Stored items from a collection
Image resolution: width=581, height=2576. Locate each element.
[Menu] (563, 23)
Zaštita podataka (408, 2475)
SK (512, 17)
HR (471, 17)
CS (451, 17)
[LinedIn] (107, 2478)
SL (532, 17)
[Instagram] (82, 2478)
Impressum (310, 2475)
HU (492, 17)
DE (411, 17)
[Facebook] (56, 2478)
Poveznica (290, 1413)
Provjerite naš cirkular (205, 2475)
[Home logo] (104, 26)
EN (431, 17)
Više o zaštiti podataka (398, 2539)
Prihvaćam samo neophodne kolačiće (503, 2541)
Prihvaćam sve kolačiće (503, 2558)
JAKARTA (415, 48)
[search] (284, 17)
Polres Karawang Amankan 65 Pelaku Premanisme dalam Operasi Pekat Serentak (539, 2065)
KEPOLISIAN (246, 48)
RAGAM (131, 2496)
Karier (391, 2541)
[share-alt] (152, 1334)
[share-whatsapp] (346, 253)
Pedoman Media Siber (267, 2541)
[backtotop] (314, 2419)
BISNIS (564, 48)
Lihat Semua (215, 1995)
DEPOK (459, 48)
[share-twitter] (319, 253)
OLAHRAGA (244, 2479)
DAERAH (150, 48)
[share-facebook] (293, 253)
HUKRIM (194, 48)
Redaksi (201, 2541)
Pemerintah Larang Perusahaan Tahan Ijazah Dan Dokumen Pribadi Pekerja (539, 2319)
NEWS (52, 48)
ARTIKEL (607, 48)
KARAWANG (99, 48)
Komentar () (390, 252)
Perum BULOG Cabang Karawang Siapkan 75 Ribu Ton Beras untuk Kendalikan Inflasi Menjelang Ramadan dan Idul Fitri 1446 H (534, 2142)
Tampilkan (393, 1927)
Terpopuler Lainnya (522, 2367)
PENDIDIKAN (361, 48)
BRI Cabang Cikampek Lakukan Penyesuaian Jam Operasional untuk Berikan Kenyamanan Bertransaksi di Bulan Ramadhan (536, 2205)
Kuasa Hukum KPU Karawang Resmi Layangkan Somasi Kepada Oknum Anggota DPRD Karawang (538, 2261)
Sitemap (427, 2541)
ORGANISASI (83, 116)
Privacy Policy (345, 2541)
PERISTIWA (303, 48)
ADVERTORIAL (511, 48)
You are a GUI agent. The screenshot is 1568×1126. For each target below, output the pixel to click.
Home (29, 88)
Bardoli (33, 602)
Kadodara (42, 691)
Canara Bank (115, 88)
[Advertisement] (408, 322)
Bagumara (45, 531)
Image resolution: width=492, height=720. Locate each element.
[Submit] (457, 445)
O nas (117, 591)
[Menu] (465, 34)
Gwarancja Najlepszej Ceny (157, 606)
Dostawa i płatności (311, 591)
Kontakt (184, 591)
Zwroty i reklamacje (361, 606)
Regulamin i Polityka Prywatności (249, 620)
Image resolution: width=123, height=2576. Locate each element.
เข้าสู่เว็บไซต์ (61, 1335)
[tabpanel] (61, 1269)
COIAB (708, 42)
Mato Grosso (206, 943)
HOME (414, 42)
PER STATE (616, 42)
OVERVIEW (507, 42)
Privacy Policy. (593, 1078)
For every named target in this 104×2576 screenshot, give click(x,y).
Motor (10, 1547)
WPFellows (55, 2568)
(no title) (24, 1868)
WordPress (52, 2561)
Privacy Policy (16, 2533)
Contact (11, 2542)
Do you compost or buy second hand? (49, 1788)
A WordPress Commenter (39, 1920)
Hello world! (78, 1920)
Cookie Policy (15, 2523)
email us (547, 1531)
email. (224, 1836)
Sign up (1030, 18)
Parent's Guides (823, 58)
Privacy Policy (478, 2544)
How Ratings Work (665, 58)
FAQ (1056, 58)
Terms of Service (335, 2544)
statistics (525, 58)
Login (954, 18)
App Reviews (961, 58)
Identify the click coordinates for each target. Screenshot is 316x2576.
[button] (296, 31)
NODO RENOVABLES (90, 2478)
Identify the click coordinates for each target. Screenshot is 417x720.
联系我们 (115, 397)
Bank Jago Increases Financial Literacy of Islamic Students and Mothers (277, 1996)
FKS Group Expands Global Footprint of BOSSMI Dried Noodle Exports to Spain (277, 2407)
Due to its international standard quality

* [Short exercise]: Switch "Image resolution" to "Screenshot size" wherever it occurs in the lines above, and reproduce all the lines with nothing else changed.

* [Written solution]:
Screenshot size: width=581, height=2576. Locate each element.
[Menu] (563, 23)
Zaštita podataka (408, 2475)
SK (512, 17)
HR (471, 17)
CS (451, 17)
[LinedIn] (107, 2478)
SL (532, 17)
[Instagram] (82, 2478)
Impressum (310, 2475)
HU (492, 17)
DE (411, 17)
[Facebook] (56, 2478)
Poveznica (290, 1413)
Provjerite naš cirkular (205, 2475)
[Home logo] (104, 26)
EN (431, 17)
Više o zaštiti podataka (398, 2539)
Prihvaćam samo neophodne kolačiće (503, 2541)
Prihvaćam sve kolačiće (503, 2558)
JAKARTA (415, 48)
[search] (284, 17)
Polres Karawang Amankan 65 Pelaku Premanisme dalam Operasi Pekat Serentak (539, 2065)
KEPOLISIAN (246, 48)
RAGAM (131, 2496)
Karier (391, 2541)
[share-alt] (152, 1334)
[share-whatsapp] (346, 253)
Pedoman Media Siber (267, 2541)
[backtotop] (314, 2419)
BISNIS (564, 48)
Lihat Semua (215, 1995)
DEPOK (459, 48)
[share-twitter] (319, 253)
OLAHRAGA (244, 2479)
DAERAH (150, 48)
[share-facebook] (293, 253)
HUKRIM (194, 48)
Redaksi (201, 2541)
Pemerintah Larang Perusahaan Tahan Ijazah Dan Dokumen Pribadi Pekerja (539, 2319)
NEWS (52, 48)
ARTIKEL (607, 48)
KARAWANG (99, 48)
Komentar () (390, 252)
Perum BULOG Cabang Karawang Siapkan 75 Ribu Ton Beras untuk Kendalikan Inflasi Menjelang Ramadan dan Idul Fitri 1446 H (534, 2142)
Tampilkan (393, 1927)
Terpopuler Lainnya (522, 2367)
PENDIDIKAN (361, 48)
BRI Cabang Cikampek Lakukan Penyesuaian Jam Operasional untuk Berikan Kenyamanan Bertransaksi di Bulan Ramadhan (536, 2205)
Kuasa Hukum KPU Karawang Resmi Layangkan Somasi Kepada Oknum Anggota DPRD Karawang (538, 2261)
Sitemap (427, 2541)
ORGANISASI (83, 116)
Privacy Policy (345, 2541)
PERISTIWA (303, 48)
ADVERTORIAL (511, 48)
You are a GUI agent. The screenshot is 1568×1126. For each target below, output the pixel to click.
Home (29, 88)
Bardoli (33, 602)
Kadodara (42, 691)
Canara Bank (115, 88)
[Advertisement] (408, 322)
Bagumara (45, 531)
Screenshot size: width=492, height=720. Locate each element.
[Submit] (457, 445)
O nas (117, 591)
[Menu] (465, 34)
Gwarancja Najlepszej Ceny (157, 606)
Dostawa i płatności (311, 591)
Kontakt (184, 591)
Zwroty i reklamacje (361, 606)
Regulamin i Polityka Prywatności (249, 620)
Screenshot size: width=123, height=2576. Locate each element.
เข้าสู่เว็บไซต์ (61, 1335)
[tabpanel] (61, 1269)
COIAB (708, 42)
Mato Grosso (206, 943)
HOME (414, 42)
PER STATE (616, 42)
OVERVIEW (507, 42)
Privacy Policy. (593, 1078)
For every named target in this 104×2576 screenshot, give click(x,y).
Motor (10, 1547)
WPFellows (55, 2568)
(no title) (24, 1868)
WordPress (52, 2561)
Privacy Policy (16, 2533)
Contact (11, 2542)
Do you compost or buy second hand? (49, 1788)
A WordPress Commenter (39, 1920)
Hello world! (78, 1920)
Cookie Policy (15, 2523)
email us (547, 1531)
email. (224, 1836)
Sign up (1030, 18)
Parent's Guides (823, 58)
Privacy Policy (478, 2544)
How Ratings Work (665, 58)
FAQ (1056, 58)
Terms of Service (335, 2544)
statistics (525, 58)
Login (954, 18)
App Reviews (961, 58)
Identify the click coordinates for each target. Screenshot is 316x2576.
[button] (296, 31)
NODO RENOVABLES (90, 2478)
Identify the click coordinates for each target. Screenshot is 417x720.
联系我们 (115, 397)
Bank Jago Increases Financial Literacy of Islamic Students and Mothers (277, 1996)
FKS Group Expands Global Footprint of BOSSMI Dried Noodle Exports to Spain (277, 2407)
Due to its international standard quality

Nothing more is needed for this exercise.